La copla sencilla

Como mi abuela

Recuerdo a mi abuela María cuando yo era un niño y llegaba el carnaval. Una mujer criada en la República, que tuvo que vivir muchísimos carnavales en su propia casa, cuando su marido José ganaba premios con sus chirigotas en los 50, en los 60, e incluso hasta el día de su muerte en el 86 seguía haciendo carnaval… Como persona de otra generación, le costaba entender el humor de las nuevas chirigotas, incluyendo a las que hoy llamaríamos “clásicas”. Especialmente cuando se entraba en el humor absurdo, en la chabacanería, en los nuevos aires que había traído la democracia y el levantamiento de todos los vetos, en la renuncia al doble sentido y en la mordacidad directa, en la posibilidad de utilizar el lenguaje soez, algo impensable en el carnaval que ella había conocido, se le escuchaba decir frases como: “estas cosa de ahora a mí no me gustan un pelo”, “¿y esto es ahora una chirigota?”, “¿y tienen que decir esos borderío pa hasé grasia?”, “¿de qué se ríe la gente?”, entre otras parecidas. Jamás recuerdo, en cambio, haberle escuchado frases del tipo “esto habría que prohibirlo”, “eso no se puede cantar”, o “deberían denunciarlos”. Su frase conclusiva era “yo no escucho las chirigotas de ahora, porque ni las entiendo ni me hacen chispa de grasia”.

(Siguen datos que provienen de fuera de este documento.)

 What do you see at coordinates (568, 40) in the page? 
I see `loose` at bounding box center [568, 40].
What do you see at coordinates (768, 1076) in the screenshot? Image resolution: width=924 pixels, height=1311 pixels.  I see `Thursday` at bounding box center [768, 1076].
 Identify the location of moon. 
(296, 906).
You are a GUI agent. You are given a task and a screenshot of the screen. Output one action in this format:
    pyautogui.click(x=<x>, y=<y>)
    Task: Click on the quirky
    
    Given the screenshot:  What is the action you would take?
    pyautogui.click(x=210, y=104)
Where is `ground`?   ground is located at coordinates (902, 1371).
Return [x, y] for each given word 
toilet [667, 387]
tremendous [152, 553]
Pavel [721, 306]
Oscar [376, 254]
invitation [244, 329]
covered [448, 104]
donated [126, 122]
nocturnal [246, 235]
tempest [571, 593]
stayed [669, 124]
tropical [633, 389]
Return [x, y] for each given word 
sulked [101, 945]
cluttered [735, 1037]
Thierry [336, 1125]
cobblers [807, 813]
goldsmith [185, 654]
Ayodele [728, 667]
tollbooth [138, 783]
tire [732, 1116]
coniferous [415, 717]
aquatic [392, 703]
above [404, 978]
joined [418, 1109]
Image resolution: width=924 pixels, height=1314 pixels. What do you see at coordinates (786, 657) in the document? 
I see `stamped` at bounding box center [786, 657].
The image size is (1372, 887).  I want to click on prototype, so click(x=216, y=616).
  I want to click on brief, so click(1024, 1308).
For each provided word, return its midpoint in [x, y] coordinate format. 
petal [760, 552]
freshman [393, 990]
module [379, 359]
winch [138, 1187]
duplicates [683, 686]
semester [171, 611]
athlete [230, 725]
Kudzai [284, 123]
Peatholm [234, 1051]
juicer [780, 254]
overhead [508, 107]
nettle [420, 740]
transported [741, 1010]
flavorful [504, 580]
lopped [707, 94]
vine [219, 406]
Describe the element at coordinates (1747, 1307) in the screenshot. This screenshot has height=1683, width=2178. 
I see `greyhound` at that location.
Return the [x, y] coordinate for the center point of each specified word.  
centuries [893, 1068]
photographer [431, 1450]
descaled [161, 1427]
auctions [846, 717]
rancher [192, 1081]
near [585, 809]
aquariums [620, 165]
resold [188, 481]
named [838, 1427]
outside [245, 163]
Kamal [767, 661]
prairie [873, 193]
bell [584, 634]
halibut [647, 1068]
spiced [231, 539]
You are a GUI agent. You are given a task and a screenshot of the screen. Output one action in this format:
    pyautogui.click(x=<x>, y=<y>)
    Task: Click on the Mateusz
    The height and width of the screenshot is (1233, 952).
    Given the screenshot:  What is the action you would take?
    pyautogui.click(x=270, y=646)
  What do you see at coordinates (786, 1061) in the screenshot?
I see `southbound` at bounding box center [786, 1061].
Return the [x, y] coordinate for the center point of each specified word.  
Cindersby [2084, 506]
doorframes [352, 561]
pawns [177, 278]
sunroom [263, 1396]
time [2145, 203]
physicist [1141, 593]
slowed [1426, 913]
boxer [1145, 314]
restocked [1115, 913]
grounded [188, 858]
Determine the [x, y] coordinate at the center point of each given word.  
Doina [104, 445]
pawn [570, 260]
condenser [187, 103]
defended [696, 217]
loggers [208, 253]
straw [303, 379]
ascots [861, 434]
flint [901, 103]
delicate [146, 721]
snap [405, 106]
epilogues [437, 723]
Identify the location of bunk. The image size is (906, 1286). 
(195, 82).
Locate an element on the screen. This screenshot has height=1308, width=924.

Hoy nos cuesta mucho ser como mi abuela. Cada generación ha tenido sus chirigoteros atrevidos que han explorado los límites de la tolerancia del público que los escuchaba. No hay espacio aquí para desgranar multitud de estos casos de todas las épocas. Y se ha demostrado que el límite no está en el humor sino en los oídos de las personas. Y es bueno que estos límites existan, puesto que forman parte de la cultura y valores recibidos, de lo que se entiende por lo que está bien o mal, lo novedoso, original, ingenioso o divertido. Pero no se puede pretender que los límites internos de cada uno se extiendan a todos en forma de reglas de prohibición, porque se bloquearía la posibilidad de que el humor fuera un poco más allá, como es su función. Y sobre todo, porque entrar por esa puerta supondría un ataque directo a la misma esencia de lo que es nuestro carnaval. Algo que resultaría inútil, porque recordemos que, incluso en la represión, los autores se saltaban la censura establecida mediante el ingenioso método del doble sentido. Así que estas medidas prohibitivas serían, probablemente, “un pa ná”.

Solo podemos limitar el humor en su recepción, y seguramente sea recomendable hacerlo, pero nunca en su producción. Que traducido resulta… “si no te gusta o no te hace gracia, no lo escuches”. Como mi abuela.